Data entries
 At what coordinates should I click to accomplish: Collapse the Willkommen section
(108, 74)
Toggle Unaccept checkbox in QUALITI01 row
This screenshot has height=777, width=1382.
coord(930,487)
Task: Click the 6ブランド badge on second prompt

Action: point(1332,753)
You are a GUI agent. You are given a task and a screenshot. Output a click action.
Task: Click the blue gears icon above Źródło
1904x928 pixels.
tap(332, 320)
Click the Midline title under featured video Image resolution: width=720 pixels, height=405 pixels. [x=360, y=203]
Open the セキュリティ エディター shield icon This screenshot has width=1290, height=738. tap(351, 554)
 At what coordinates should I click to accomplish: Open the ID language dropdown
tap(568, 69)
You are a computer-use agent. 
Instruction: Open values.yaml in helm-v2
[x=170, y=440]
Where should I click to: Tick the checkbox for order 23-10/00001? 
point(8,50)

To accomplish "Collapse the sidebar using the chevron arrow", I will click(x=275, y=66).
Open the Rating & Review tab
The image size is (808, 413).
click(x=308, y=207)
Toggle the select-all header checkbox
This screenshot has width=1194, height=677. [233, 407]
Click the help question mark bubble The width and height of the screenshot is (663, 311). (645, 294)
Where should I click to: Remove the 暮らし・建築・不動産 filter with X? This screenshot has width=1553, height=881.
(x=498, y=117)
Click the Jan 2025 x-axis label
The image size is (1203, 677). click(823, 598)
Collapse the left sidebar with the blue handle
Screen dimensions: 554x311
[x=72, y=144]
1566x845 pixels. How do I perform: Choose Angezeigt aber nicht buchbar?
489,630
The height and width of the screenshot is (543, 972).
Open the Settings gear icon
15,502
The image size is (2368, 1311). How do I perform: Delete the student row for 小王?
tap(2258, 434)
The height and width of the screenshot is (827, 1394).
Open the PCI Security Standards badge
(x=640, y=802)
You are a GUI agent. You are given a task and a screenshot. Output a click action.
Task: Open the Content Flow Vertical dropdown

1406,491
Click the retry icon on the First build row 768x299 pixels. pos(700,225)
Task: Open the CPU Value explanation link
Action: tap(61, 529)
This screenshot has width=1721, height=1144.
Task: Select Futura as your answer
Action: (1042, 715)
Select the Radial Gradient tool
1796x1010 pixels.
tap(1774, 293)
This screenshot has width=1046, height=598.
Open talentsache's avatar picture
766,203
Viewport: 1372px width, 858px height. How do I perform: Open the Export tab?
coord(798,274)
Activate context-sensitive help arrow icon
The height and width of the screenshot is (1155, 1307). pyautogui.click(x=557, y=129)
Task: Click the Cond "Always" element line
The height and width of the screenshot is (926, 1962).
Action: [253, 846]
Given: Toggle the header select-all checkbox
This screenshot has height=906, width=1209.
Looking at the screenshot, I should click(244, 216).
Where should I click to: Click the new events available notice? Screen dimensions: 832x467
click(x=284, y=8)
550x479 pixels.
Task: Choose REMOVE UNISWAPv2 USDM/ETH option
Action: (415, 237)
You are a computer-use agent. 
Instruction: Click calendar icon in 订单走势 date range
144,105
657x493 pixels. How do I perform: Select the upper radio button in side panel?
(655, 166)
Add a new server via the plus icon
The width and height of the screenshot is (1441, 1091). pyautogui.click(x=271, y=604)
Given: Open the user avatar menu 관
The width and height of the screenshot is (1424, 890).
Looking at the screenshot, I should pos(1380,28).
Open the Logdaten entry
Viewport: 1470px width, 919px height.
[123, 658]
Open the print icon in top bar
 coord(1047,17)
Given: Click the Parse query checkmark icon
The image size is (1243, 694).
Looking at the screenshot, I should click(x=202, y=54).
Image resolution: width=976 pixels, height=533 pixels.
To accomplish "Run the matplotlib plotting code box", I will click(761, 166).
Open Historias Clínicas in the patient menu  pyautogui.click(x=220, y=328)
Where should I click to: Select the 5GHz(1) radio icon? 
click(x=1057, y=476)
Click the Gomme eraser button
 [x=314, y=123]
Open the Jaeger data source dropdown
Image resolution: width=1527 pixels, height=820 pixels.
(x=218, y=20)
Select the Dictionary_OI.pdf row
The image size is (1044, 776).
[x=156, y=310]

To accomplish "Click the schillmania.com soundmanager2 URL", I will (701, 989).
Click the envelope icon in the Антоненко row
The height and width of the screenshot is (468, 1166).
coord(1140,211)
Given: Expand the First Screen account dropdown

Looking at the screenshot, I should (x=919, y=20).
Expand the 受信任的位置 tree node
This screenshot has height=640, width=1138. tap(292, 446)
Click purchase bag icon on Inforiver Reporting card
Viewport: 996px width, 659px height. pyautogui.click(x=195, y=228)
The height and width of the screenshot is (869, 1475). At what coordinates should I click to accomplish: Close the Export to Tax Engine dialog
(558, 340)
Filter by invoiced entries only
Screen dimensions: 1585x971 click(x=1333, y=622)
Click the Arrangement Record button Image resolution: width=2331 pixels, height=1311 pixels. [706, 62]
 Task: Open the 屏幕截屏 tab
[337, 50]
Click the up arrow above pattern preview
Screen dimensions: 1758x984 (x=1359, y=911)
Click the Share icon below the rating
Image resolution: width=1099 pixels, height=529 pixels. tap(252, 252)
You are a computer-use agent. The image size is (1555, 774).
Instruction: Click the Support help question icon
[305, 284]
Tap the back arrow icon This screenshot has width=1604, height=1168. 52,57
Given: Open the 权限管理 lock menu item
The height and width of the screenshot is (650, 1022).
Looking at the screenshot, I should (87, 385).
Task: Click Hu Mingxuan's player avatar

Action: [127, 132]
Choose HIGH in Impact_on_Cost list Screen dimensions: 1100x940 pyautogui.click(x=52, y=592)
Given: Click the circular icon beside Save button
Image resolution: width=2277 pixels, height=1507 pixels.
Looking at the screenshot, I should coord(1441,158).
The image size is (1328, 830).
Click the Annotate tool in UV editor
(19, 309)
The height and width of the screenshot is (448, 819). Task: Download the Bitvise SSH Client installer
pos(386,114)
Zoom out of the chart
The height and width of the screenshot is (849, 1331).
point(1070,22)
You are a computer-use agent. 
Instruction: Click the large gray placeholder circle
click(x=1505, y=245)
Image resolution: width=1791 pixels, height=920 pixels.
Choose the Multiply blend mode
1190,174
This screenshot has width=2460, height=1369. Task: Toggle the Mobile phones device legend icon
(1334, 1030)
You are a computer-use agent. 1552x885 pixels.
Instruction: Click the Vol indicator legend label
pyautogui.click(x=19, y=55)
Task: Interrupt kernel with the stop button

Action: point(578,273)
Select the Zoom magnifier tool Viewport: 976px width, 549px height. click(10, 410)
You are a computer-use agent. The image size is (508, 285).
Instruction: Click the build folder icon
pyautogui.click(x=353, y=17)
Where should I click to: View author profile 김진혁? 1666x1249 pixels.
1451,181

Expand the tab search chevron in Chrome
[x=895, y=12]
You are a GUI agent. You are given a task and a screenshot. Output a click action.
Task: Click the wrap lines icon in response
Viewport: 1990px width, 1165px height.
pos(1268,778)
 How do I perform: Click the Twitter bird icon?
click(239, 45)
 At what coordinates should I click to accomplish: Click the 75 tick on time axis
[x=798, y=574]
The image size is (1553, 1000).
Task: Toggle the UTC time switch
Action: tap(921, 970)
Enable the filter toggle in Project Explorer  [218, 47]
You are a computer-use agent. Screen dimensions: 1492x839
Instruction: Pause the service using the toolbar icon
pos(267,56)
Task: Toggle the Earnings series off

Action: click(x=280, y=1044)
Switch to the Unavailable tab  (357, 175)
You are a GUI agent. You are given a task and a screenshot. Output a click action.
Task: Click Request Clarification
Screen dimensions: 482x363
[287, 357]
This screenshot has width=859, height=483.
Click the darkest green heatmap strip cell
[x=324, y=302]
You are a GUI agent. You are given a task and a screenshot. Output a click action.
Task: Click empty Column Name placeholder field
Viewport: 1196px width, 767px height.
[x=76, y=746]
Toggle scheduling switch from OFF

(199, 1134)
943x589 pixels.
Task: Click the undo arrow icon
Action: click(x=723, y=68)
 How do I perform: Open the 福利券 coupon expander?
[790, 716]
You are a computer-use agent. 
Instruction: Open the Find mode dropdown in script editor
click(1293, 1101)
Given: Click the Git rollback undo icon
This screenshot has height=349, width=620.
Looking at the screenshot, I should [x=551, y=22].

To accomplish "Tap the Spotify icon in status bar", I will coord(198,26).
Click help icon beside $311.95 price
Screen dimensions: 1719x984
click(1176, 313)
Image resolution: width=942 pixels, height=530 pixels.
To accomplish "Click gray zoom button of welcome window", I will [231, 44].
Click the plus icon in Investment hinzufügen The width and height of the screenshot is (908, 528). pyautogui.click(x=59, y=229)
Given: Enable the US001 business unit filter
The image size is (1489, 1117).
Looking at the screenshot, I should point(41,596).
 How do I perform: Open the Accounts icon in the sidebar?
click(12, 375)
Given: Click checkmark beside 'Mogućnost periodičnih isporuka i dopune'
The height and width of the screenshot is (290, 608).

● **Task brief**
Return exactly the lines from the line bearing "Given: Enable the US001 business unit filter" to the end of the records, inclusive of both; include no other lines.

● **Response to the task**
Given: Enable the US001 business unit filter
The image size is (1489, 1117).
Looking at the screenshot, I should point(41,596).
 How do I perform: Open the Accounts icon in the sidebar?
click(12, 375)
Given: Click checkmark beside 'Mogućnost periodičnih isporuka i dopune'
The height and width of the screenshot is (290, 608).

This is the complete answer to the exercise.